## What is required
Can you reproduce word for word the lines in the entries below, starting with the line containing "The image size is (1508, 812)." and going on through the line containing "Action: [84, 461]", leaving the pictures out?

## Excerpted records

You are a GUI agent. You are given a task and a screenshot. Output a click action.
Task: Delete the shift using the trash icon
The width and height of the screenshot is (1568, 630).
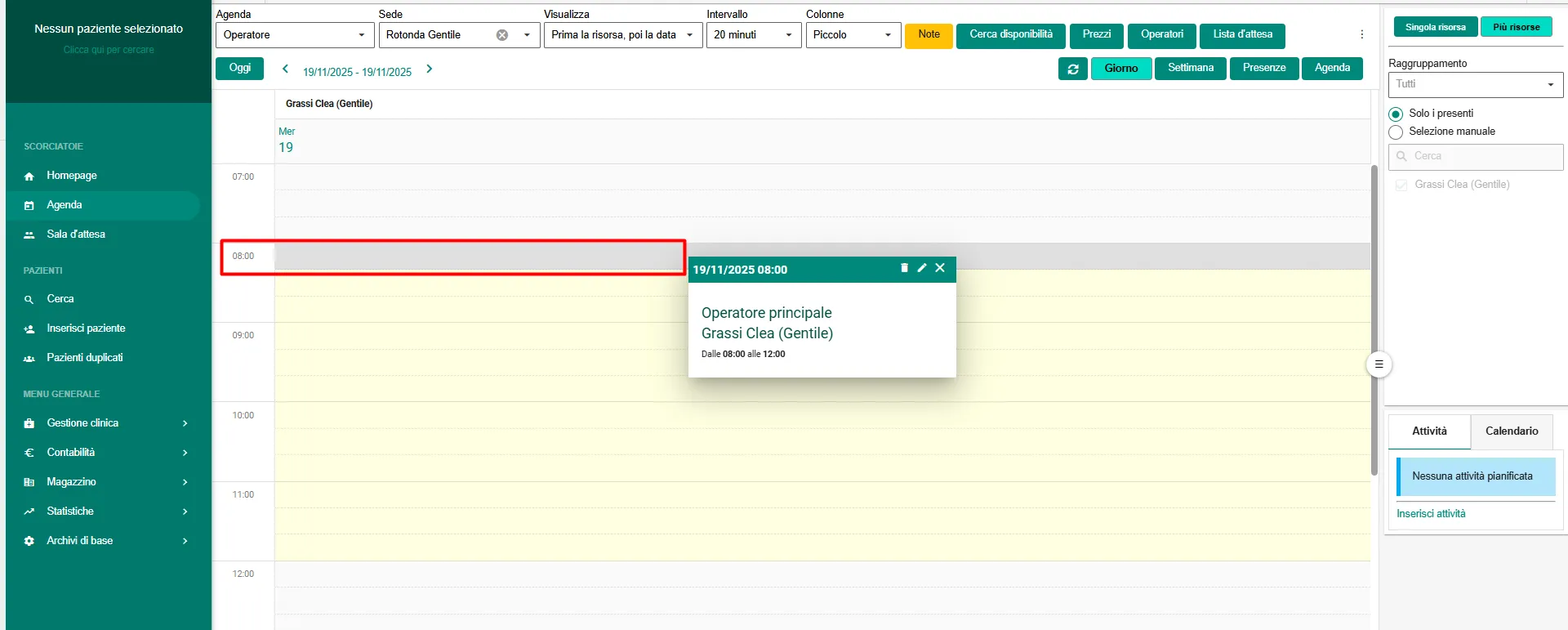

==

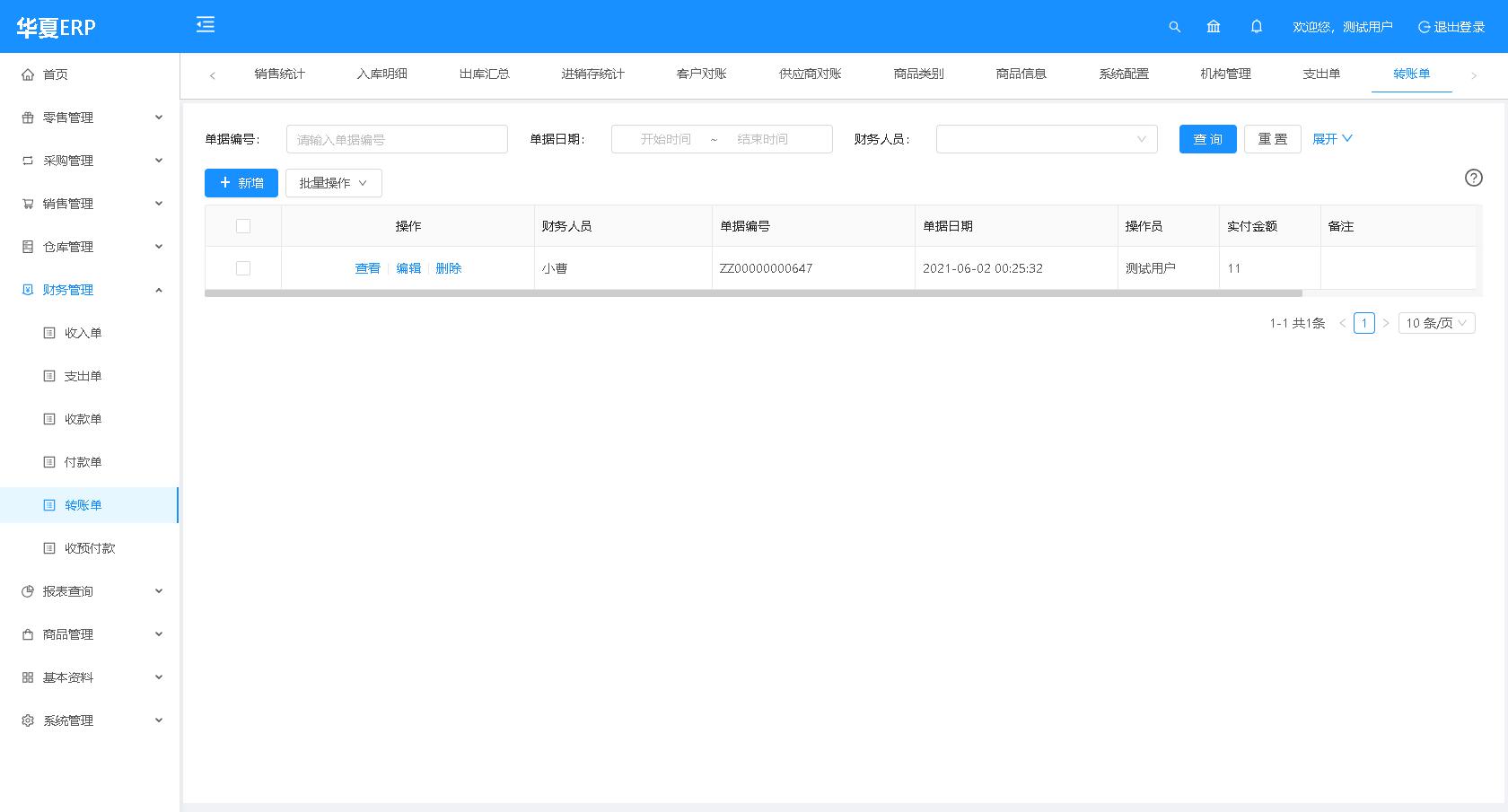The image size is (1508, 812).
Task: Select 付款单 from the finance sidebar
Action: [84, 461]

## Exercise response
The image size is (1508, 812).
Task: Select 付款单 from the finance sidebar
Action: [84, 461]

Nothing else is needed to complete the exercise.